Cependant, cette définition ne dissipe pas toutes les incertitudes, car la généralité des termes employés laisse beaucoup de pouvoir aux tribunaux pour élargir l’application de la règle à des cas qui peuvent être à première vue considérés exclus.
Tel que mentionné, seules les obligations qui résultent des décisions auxquelles les administrateurs ont souscrit sont visées ici. D’où l’importance d’être en mesure de prouver son absence lors de la prise de décision ou d’enregistrer sa dissidence lorsqu’une personne qui agit à titre d’administrateur d’une association n’est pas d’accord avec une décision prise par la collectivité, pour ne pas être responsable des actes découlant d’une telle décision. Il est donc très important de tenir des registres précis où sont inscrits le nom des administrateurs et la date du début et de la fin de leur mandat, et des procès-verbaux des assemblées des membres et des administrateurs. Il est également recommandé de débuter chaque séance par la lecture du procès-verbal de la séance précédente et de soumettre son exactitude à l’approbation de l’assemblée
Dans le cadre de la réforme du Code civil en 1994, les commentaires du ministre de la Justice au sujet de l’article du Code civil traitant de cette responsabilité ce qui suit :
« Cet article impose aux administrateurs de l’association, ainsi qu’à tout membre qui en administre de fait les affaires, une responsabilité semblable à celle des associés en nom collectif pour les obligations nées pendant leur administration : responsabilité solidaire ou conjointe, selon que ces obligations ont été, ou non, contractées dans le cadre de l’exploitation d’une entreprise de l’association, et responsabilité subsidiaire seulement. À la différence, toutefois, de la situation faite aux associés en nom collectif, l’article ne retient la responsabilité des administrateurs ou membres de l’association qu’à l’égard des décisions auxquelles ils ont souscrit pendant leur administration. Par conséquent, l’administrateur ou le membre qui a clairement fait valoir en temps utile sa dissidence à l’égard d’une décision prise par ses pairs ou qui, étant absent lors de la prise d’une décision donnée, n’a pas eu connaissance de cette décision et n’a pu la confirmer serait dégagé de toute responsabilité. Une telle règle reflète mieux la perception générale du rôle et des responsabilités d’un administrateur d’une association contractuelle. »
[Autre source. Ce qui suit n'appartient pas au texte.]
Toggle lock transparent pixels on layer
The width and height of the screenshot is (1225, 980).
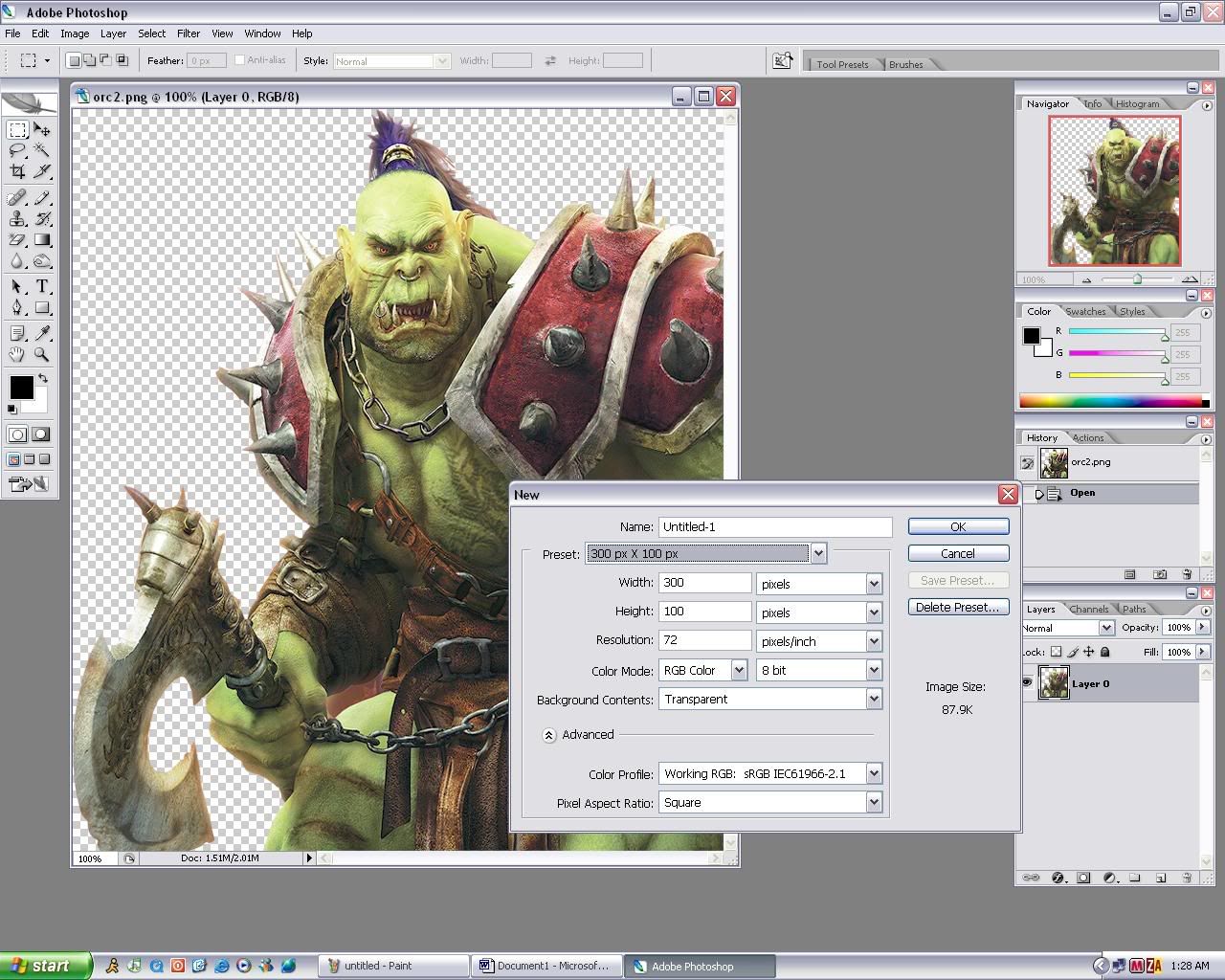(x=1056, y=653)
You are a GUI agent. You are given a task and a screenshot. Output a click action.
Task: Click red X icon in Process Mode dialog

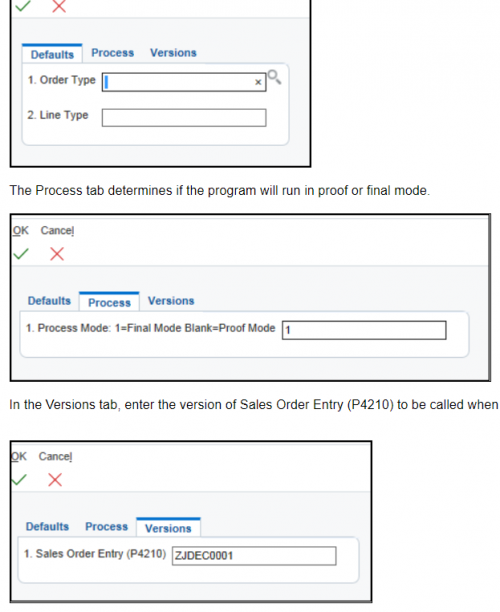pyautogui.click(x=57, y=254)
Finalement, rappelons-nous que l’administrateur agit à titre de mandataire des membres de l’association. Son rôle consiste à représenter l’ensemble des membres, c’est-à-dire la collectivité. En ce sens, la Cour Supérieure du Québec a précisé:
« qu’en tant que représentants de la collectivité des membres, les administrateurs agissent, entre eux et envers les membres de l’association, suivant les règles établies au contrat d’association et en conformité aux mandats reçus (…) les administrateurs agissent, à l’endroit des tiers, à titre de mandataires de la collectivité. Par conséquent, leurs décisions n’affectent, en principe, que les biens de la collectivité, et non les biens des membres individuellement. L’article 2270 n’accorde aucun pouvoir de représentation aux administrateurs à l’égard des droits des membres en particulier. »
À la lumière de ce qui précède, toute personne membre d’une association ou qui a l’intention de joindre une association, devrait, entre autres, analyser le contrat d’association et bien documenter le processus décisionnel à l’intérieure de cette association.